The Frozen-Water Trade is a delightful history lesson. At a time when ice cream and iced drinks are de rigueur, it is hard to imagine that once ice was not in fashion, and that a young man named Frederic Tudor created our “addiction” to the commodity.
Frederic Tudor came from a fairly wealthy Bostonian family, one that believed in the merits of quality education. At the age of thirteen, Frederic decided to drop out of Boston Latin School where he had been sent in preparation for Harvard. Young Frederic concluded that “college was a waste of time” and spent idle days inventing gadgets at the family farm.

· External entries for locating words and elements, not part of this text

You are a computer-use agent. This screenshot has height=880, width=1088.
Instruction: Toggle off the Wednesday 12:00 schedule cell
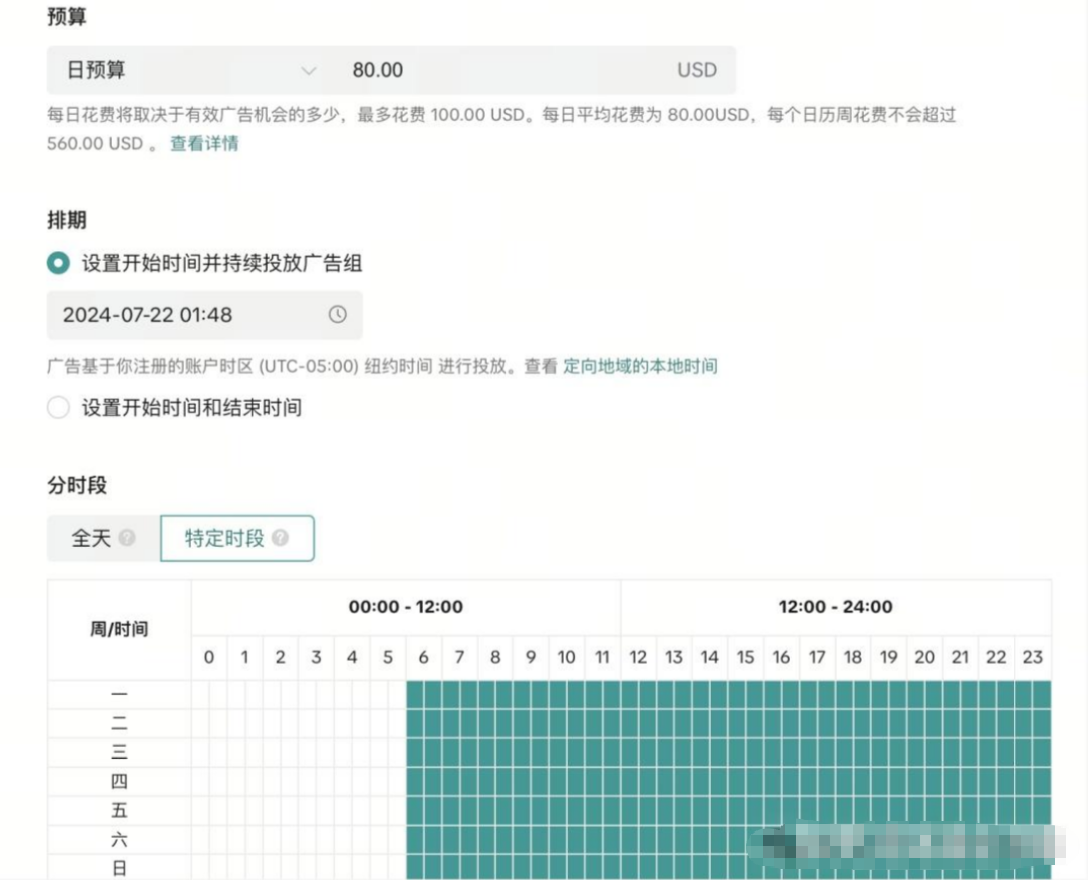click(638, 752)
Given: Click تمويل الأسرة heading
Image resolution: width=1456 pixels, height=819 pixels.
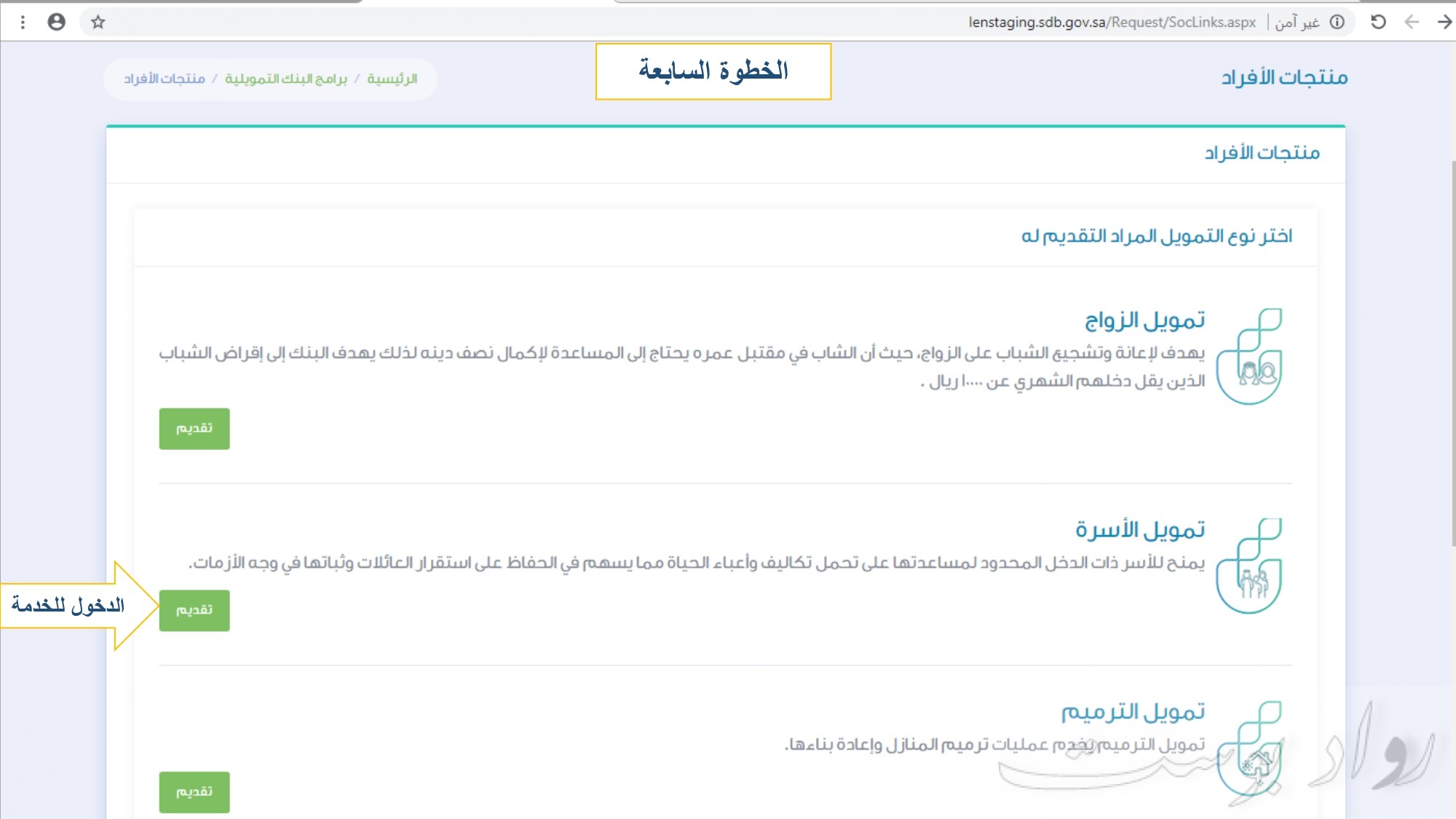Looking at the screenshot, I should 1140,529.
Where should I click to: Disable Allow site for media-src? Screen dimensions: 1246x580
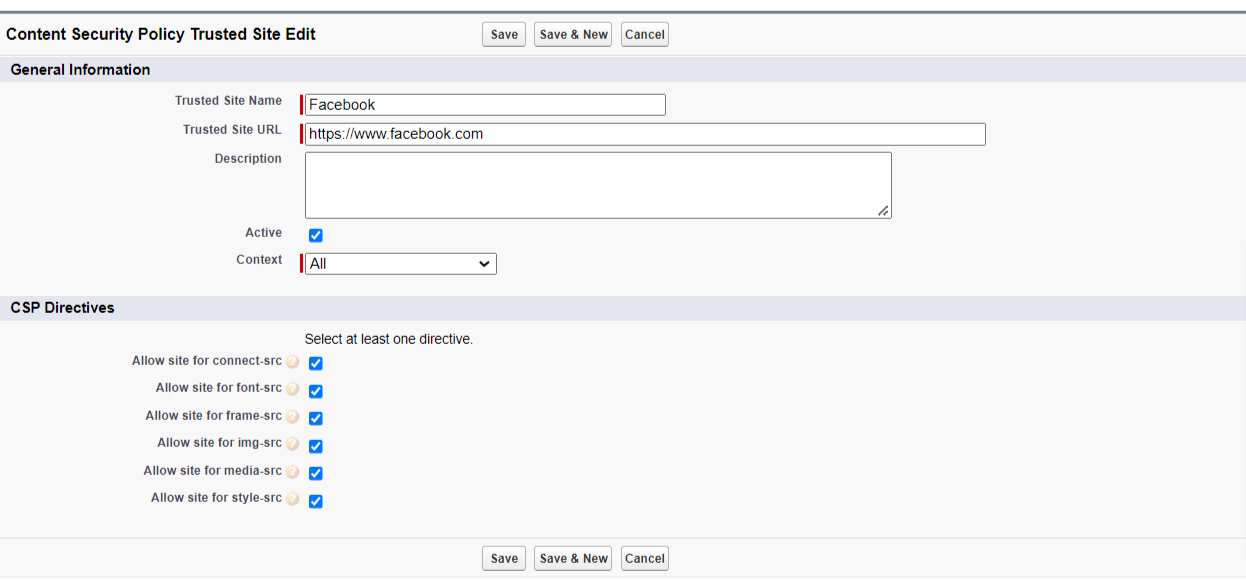[x=316, y=474]
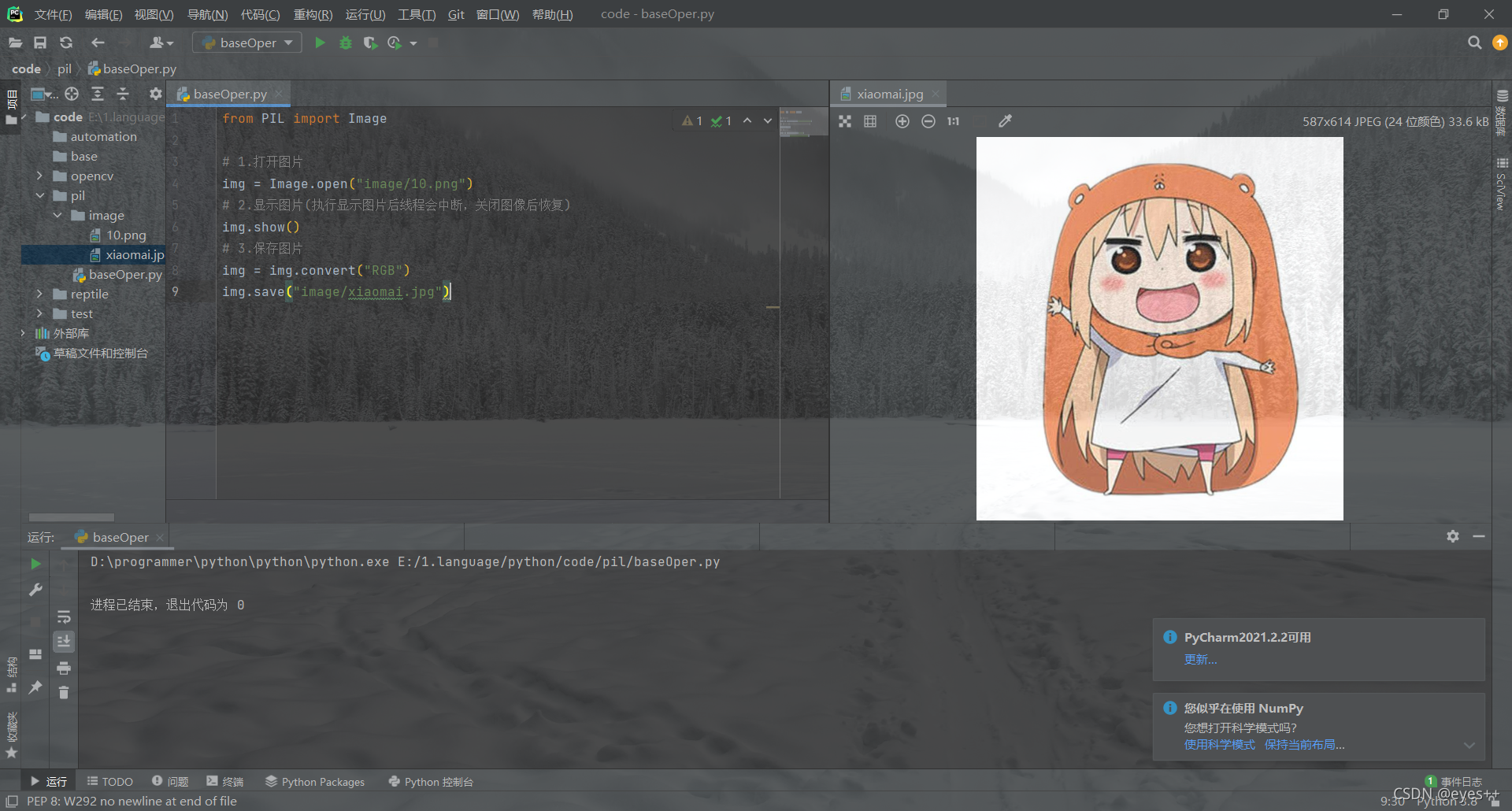Open the color picker eyedropper tool
The width and height of the screenshot is (1512, 811).
(1005, 121)
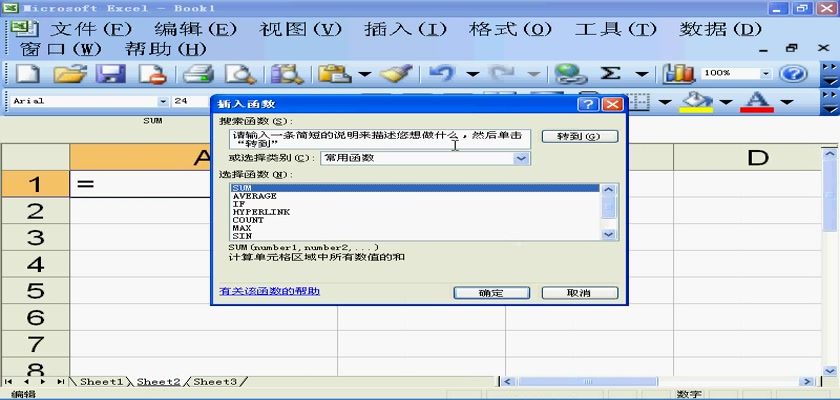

At seventeen, he traveled to Cuba with his brother and discovered that he could not find any cool drinks: “he would have given anything for a lump of Rockwood ice when he felt the heat of Cuba that summer.” It was then that the Tudors decided to start a business in ice trading. Cold New England winters created tons of ice that essentially just went to waste come spring. Why not “harvest” this ice and ship it to warmer climates, and make a neat profit in the process?
As the Tudor brothers started in the ice trade, they held their plans close to their chest. Frederic, for one, did not want any competition early on. Turns out that he needn’t have worried, for as Bostonians learnt of the trade, it was not competition that he had to contend with, but ridicule. As the years passed, Frederic had to deal with many pitfalls: heavy debt, incarceration, even a nervous breakdown before he could finally prove his point. The fact that he was a “stubborn and determined young man who seemed to thrive on the challenge of accomplishing something that others regarded as impossible and foolhardy” also helped.
Like a true enterprising businessman, Frederic predicted and built all the support structures needed for successful execution of his ice trade. He researched the insulating materials that would let the ice survive a ship haul all the way from New England to Cuba and other tropical climes. Peat and charcoal didn’t quite work well; he finally settled on sawdust, creating a thriving offshoot industry for Maine’s sawmills which now discovered a market for something that was just being thrown away. Frederic also designed and built numerous icehouses to hold the ice once it reached port. In order that people preserve ice for a limited time after purchase, he also sold blankets that could be wrapped around the ice. Despite ice’s obvious appeal, trade in Cuba was not brisk. Yet Frederic Tudor stuck it out till the end. His highest point was when ice cut in New England (much of it from Fresh Water Pond in Cambridge) was shipped to the British East India Company on Calcutta. The cargo reached port with two-thirds of its goods still intact. The Brits were thrilled to receive the ice and did all they could to facilitate the ice trade from New England. Towards the end of the nineteenth century, concerns over pollution and the use of effective refrigerant materials drove the impetus towards artificial refrigeration. By this time, Frederic Tudor had made his fortunes in the ice business and died a wealthy, happy old man.
Gavin Weightman, a journalist living in London, has done a wonderful job of creating an extremely readable tale about true Yankee ingenuity. Frederic Tudor made something (and a lot of it!) out of nothing. The text is ably supplemented with old pictures of the ice trade. Pictures of icemen making deliveries in Boston and New York are true historical treasures. Today Fresh Pond (which is close to Harvard) in Cambridge is a jogger’s paradise. Weightman says that he approached a few joggers on an unusually warm late winter day and asked them if they knew that ice from here was shipped all the way to India once. "I could see a shadow of doubt fall across the faces of those I stopped,” he says, “is this guy crazy?” I sensed they were asking themselves, “How could you sell ice to India without a refrigerator?”’
With The Frozen-Water Trade, Weightman proves that reality can indeed be stranger and even a lot livelier than fiction.